Val hasn't been running as regularly so she wasn't as prepared for the race as she would've liked.  I ended up slowing down a bit to let her catch up with me and after the second time I did this she told me not to slow down and she'd see me at the finish line.  I wanted to run with her, but when she insisted I said okay and took off.  I couldn't believe how this was playing out.
It was between miles four and five I started to feel tired, and by six I was pretty much ready to be done.  I pushed hard those last .2 k so I was so beat when I crossed the finish line.  The finish line was in the same spot it will be at the marathon so for that last mile or so I imagined what it would feel like 6 months from now when it's marathon day.  Some of the volunteers working the race were clapping and cheering and I can't believe how much it actually helped.  Knowing my mom was at the finish line was awesome too.  I couldn't believe how happy I was knowing she was there.  I also was able to see her at the beginning of the race when I crossed the start line.

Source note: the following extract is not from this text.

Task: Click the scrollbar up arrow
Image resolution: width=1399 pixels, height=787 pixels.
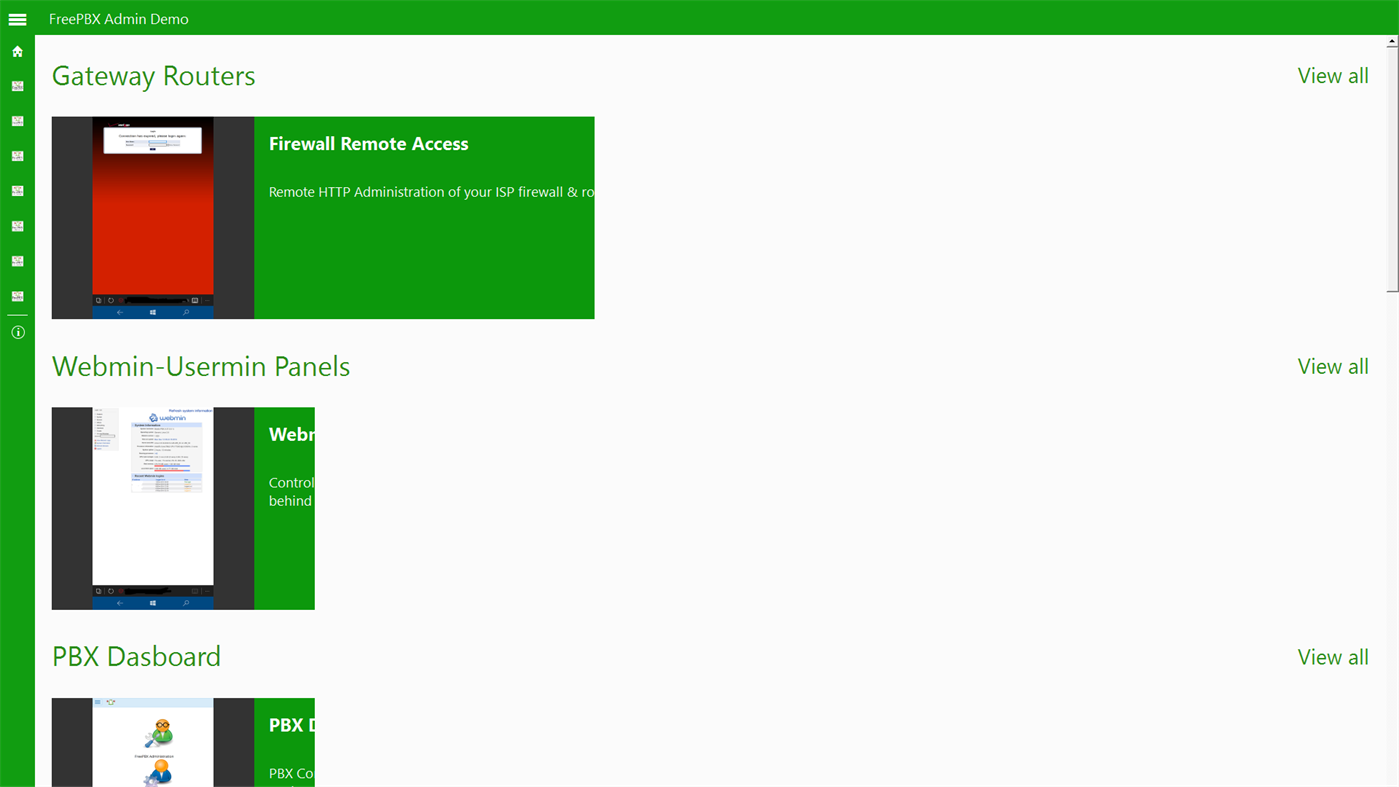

When I finished I was so beat and needed a couple minutes to get my breath, then I made my way back to the finish line to cheer on Val.  She crossed the finish line and hugged me and told me how proud she was of me, and then started to cry, and then I started to cry.  I know we were both thinking of Dina and wishing she was there.  At Dina's funeral Val spoke about her first run and how Dina ran with her the whole way.  Val has promised to pay Dina's help forward and help me with training, so this was very special to have Val with me my first race.  I wish so badly Dina could have been there running with us too, but I know she was in a different way.